Slowly and carefully I checked out the Hebrew writing on each building and then my eyes fell on the Mother and Child Building (this one was in English) and so I waddled in and looked around for where to register. I found the admission window and asked a man there if he spoke English (“yes”) and where I could register. He nodded and in a deep voice told me “It is here.”
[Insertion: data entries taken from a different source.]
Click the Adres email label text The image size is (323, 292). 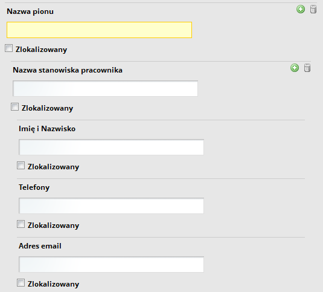[x=40, y=246]
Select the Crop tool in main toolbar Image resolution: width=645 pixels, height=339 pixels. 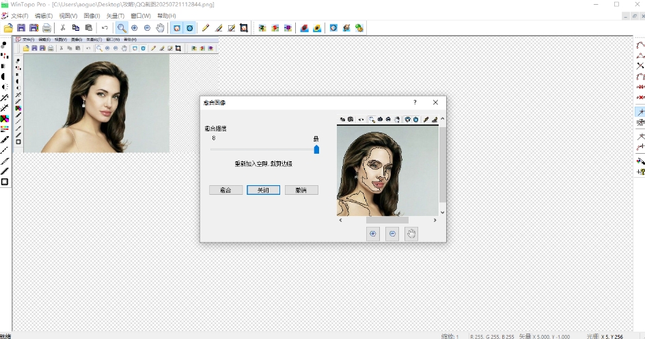coord(244,28)

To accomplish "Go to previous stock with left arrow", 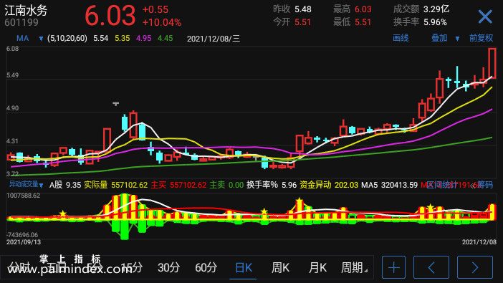I will [x=431, y=267].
It is here? Where am I? What is “it”?
I sat down and began answering his questions which seemed pretty normal at first. Name, address, teudat zehut number, which kupat cholim do I belong to? Then he asked if my husband is Robert. Yes. And who is your father-in-law? Huh? I suspected he knew the answer and was quizzing me. Asher. He nodded. What’s his birthday? Confused I asked, “Asher’s or Robert’s?” He laughed and said Robert. I gave the date and he nodded… but I didn’t see him write it down. It reminded me of the mandatory awkward exchange with the customs lady perched behind her tall desk at Ben Gurion airport. Where she asks you questions to which she mysteriously seems to have the answers.

The envelope please…
In any case, we finished up in just a few minutes. He handed me an envelope, which he said I must bring to the birth, and sent me on my way. I called Bob who’d just found a parking spot and told him to come back and get me. I can see now, between security, parking, and fumbling through my bag looking for “the envelope”, I will be giving birth alone. Hopefully inside the hospital and not in the courtyard. I peeked in the envelope and there were 3 sheets of paper. One with, presumably, all my information (in Hebrew) and 2 more which were actually pages of mini barcode stickers – the kind they put on vials of blood. Evidently they want to be prepared to take some 60 vials of my blood when I come to deliver.

I said “Not yet!”
As we made our way to Tel Aviv last night for the wedding, laughing about the day’s events - including breakfast at Wolfson Towers (Israel's answer to Leisure World), a trip to the doctor (more giggles over the 3D sonogram), and a makeshift birthday party for Asher (complete with sprinkle cake) - I started contracting – or doing something that was giving me jolts of pain in response to which there were excited utterances of “ouch!” Bob asked if we should to continue to the wedding or head back to Jerusalem. We were already in Tel Aviv. I wondered aloud if anyone in our family was a doctor. I wondered if a Tel Aviv hospital would honor my bar code stickers for vials of blood. Bob repeated his question. “Should I turn around? We’re an hour away!” I looked at the cityscape and wondered which of those tall, lit up, buildings was a hospital. And then I remembered how smushed the baby looked on the sonogram earlier in the day. I figured something about the way I was sitting in the car was just causing too much smushiness and that all I needed was to get up and walk around. Also, after all this musing about giving birth to my Sabra in Ihr HaKodesh (Jerusalem) I was determined not to give birth in Tel Aviv.

We arrived and made our way to the wedding, in the Harbor, right on the beach. I followed in a woman wearing blue jeans and gained some confidence about my choice of clothing. The outdoor pre-wedding reception was in full swing. As expected, my false labor stopped. The chuppah went off in the midst of the outdoor celebration for a standing audience under the stars and with a background swish of the sea. It was a lovely night and the only drama was as scheduled. A wedding, not a birth.